Traude Kogoj: Sie ist nicht rechtsverbindlich, trotzdem nehmen an der 2020 begonnenen HETUS-Studie über 20 EU-Staaten teil – Österreich ist nicht darunter. Die Türkis-Grüne Regierung hat zwar die Teilnahme im Regierungsprogramm festgeschrieben, aber die Entscheidung ist bis heute nicht gefallen. Wenn ich eine moderne Gesellschaft will, dann braucht es angemessene Rahmenbedingungen, damit die Menschen solidarisch sein können. Die qualitativen Erkenntnisse aus der Studie sind wie ein Kompass, der der Politik hilft, die richtige Richtung einzuschlagen.
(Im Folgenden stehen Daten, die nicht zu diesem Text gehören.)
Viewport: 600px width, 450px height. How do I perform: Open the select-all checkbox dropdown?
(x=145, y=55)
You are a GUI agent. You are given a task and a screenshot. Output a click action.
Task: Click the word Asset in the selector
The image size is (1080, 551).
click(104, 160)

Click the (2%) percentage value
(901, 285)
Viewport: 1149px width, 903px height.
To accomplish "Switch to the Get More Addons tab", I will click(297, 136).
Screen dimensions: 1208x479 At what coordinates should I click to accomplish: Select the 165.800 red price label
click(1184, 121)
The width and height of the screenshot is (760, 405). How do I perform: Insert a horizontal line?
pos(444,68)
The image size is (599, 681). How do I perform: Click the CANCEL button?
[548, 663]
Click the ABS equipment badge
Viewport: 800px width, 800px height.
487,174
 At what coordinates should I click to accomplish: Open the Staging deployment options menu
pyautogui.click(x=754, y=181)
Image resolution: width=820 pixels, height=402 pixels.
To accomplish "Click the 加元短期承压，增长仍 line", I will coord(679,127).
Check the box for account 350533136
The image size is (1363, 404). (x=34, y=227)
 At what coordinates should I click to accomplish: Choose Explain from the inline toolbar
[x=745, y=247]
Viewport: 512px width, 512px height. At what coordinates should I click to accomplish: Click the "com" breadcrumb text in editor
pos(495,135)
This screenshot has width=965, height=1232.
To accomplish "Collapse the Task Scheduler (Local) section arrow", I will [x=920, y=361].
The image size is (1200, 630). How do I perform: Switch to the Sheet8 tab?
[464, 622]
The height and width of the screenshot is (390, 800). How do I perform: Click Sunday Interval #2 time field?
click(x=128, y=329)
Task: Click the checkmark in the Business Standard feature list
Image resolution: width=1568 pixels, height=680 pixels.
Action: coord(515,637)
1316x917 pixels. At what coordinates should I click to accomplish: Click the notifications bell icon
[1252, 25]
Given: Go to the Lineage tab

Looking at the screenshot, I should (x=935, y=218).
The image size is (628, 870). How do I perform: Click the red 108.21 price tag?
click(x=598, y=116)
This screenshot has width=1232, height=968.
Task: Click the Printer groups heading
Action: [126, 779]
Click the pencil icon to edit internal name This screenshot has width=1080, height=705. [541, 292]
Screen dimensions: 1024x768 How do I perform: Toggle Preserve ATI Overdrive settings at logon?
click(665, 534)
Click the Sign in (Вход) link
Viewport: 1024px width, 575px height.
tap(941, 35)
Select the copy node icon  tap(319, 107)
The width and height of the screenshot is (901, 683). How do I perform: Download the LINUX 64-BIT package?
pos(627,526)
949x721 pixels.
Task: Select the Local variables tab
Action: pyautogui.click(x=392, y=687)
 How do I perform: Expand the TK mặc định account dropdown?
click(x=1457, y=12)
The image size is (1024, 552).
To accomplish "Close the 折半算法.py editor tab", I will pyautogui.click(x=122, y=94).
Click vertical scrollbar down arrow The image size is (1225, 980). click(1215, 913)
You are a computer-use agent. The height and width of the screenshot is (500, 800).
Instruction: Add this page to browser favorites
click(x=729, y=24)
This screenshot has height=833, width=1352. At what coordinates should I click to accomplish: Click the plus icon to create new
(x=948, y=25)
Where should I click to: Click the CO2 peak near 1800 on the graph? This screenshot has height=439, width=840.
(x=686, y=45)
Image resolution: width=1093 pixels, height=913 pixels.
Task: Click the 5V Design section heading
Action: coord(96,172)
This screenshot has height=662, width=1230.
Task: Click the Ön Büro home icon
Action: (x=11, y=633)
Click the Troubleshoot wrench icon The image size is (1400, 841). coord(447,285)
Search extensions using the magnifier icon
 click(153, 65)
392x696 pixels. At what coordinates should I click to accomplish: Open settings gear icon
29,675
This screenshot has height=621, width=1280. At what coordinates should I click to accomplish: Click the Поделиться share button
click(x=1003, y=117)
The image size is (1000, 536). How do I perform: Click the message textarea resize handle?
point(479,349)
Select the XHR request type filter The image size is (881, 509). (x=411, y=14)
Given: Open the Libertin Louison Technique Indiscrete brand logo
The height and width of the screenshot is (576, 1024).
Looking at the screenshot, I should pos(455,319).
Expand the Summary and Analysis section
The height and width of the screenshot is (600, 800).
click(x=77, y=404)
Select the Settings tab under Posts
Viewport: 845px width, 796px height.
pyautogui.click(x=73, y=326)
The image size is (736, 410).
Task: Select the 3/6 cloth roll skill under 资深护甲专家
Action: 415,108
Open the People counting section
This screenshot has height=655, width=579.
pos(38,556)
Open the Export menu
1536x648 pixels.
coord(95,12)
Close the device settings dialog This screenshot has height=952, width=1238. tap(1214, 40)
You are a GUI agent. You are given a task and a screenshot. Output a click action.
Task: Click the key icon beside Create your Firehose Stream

KOMPETENZ: Ist es als Politikum zu werten, dass Österreich bis jetzt nicht an der aktuellen Erhebung teilnimmt?
Traude Kogoj: Das wäre armselig. Die Bundesregierung müsste nur den Auftrag an die Statistik Austria weitergeben. Das wäre für die Wissenschaft interessant und vor allem maßgeblich für die Politik. An der letzten Zeitverwendungsstudie, die alle zehn Jahre gestartet wird, haben wir teilgenommen. Es würde sich durchaus lohnen, zu schauen, ob sich das traditionelle Rollenbild in Österreich verändert hat oder ob es noch traditioneller geworden ist, wie das die Pandemie gerade zeigt.
KOMPETENZ: Sehen Sie hinsichtlich der Gleichstellung ein europäisches Best practice-Beispiele in der Pandemie?
Traude Kogoj: Evident ist, dass insbesondere im deutschsprachigen Raum die traditionelle Rollenzuteilung zugeschlagen hat. Frauen, die Arbeiten im niederen Lohnsegment verrichten, geraten jetzt noch mehr unter Druck. Diese Dienstnehmerinnen und Arbeiterinnen zählen zu den ersten, die ihren Job verlieren. Wenn sie den Job behalten können, dann folgt auf den Schichtdienst im Beruf die Schicht zu Hause. Selbst in den höheren Einkommensschichten ist zu sehen: Kaum fällt bezahlte Hilfe für den Haushalt oder für die Kinderbetreuung weg, übernehmen die Frauen.
„Evident ist, dass insbesondere im deutschsprachigen Raum die traditionelle Rollenzuteilung zugeschlagen hat. Frauen, die Arbeiten im niederen Lohnsegment verrichten, geraten jetzt noch mehr unter Druck.“
Traude Kogoj
Das ist in den nordeuropäischen Ländern anders und liegt daran, dass die gesellschaftlichen Rahmenbedingungen deutlich besser sind und die Haltung gegenüber Care-Arbeit eine andere ist. Sowohl Frauen als auch Männer nehmen in diesen Ländern wahr, dass Haushalts-, Familien- oder Freiwilligenarbeit einen hohen sozialen Stellenwert genießen. In diesem Punkt kann sich die Politik auch in einer Pandemie nicht aus der Verantwortung stehlen. Im Gegenteil: das Private ist politischer denn je.
Zur Person:
Traude Kogoj ist Politikwissenschaftlerin und seit sieben Jahren Diversitätsbeauftragte bei den Österreichischen Bundesbahnen (ÖBB). 2019 wurde sie mit dem Wiener Frauenpreis in der Kategorie „Frauenförderung in technischen Unternehmen“ ausgezeichnet. Die ÖBB werden künftig eine Frauenquote einführen.